→ **EXERCISE**: Word for word, restate the lines from the start of the data below through the line containing "Pro / B2B [button] (661, 703)".

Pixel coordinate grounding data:
=====

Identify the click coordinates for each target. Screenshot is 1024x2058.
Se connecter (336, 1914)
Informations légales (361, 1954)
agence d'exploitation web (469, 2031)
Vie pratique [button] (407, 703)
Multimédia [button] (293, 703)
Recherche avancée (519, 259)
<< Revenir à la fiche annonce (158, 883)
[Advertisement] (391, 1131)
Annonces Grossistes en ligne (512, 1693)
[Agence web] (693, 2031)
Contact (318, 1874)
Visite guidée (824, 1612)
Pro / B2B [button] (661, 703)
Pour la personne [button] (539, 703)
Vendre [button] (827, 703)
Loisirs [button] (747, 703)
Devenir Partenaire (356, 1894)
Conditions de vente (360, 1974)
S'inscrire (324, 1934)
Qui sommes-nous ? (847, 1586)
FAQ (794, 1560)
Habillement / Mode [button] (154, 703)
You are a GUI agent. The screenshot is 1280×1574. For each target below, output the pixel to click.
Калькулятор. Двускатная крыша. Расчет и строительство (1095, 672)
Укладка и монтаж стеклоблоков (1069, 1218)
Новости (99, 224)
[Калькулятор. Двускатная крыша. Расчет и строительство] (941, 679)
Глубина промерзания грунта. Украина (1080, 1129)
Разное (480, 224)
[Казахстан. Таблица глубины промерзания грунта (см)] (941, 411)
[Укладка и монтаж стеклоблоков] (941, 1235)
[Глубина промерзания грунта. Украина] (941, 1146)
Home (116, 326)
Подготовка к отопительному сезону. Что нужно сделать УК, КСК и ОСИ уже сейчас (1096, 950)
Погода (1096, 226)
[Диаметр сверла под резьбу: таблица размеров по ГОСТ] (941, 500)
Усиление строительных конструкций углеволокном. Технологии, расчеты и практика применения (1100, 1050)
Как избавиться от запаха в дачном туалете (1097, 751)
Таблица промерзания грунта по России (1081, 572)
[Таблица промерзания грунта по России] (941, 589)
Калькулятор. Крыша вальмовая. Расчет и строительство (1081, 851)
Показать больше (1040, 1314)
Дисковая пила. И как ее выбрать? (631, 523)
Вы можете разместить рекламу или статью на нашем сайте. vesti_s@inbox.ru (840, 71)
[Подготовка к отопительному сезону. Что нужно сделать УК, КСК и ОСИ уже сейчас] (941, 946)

=====

→ **RESPONSE BOX**:
Identify the click coordinates for each target. Screenshot is 1024x2058.
Se connecter (336, 1914)
Informations légales (361, 1954)
agence d'exploitation web (469, 2031)
Vie pratique [button] (407, 703)
Multimédia [button] (293, 703)
Recherche avancée (519, 259)
<< Revenir à la fiche annonce (158, 883)
[Advertisement] (391, 1131)
Annonces Grossistes en ligne (512, 1693)
[Agence web] (693, 2031)
Contact (318, 1874)
Visite guidée (824, 1612)
Pro / B2B [button] (661, 703)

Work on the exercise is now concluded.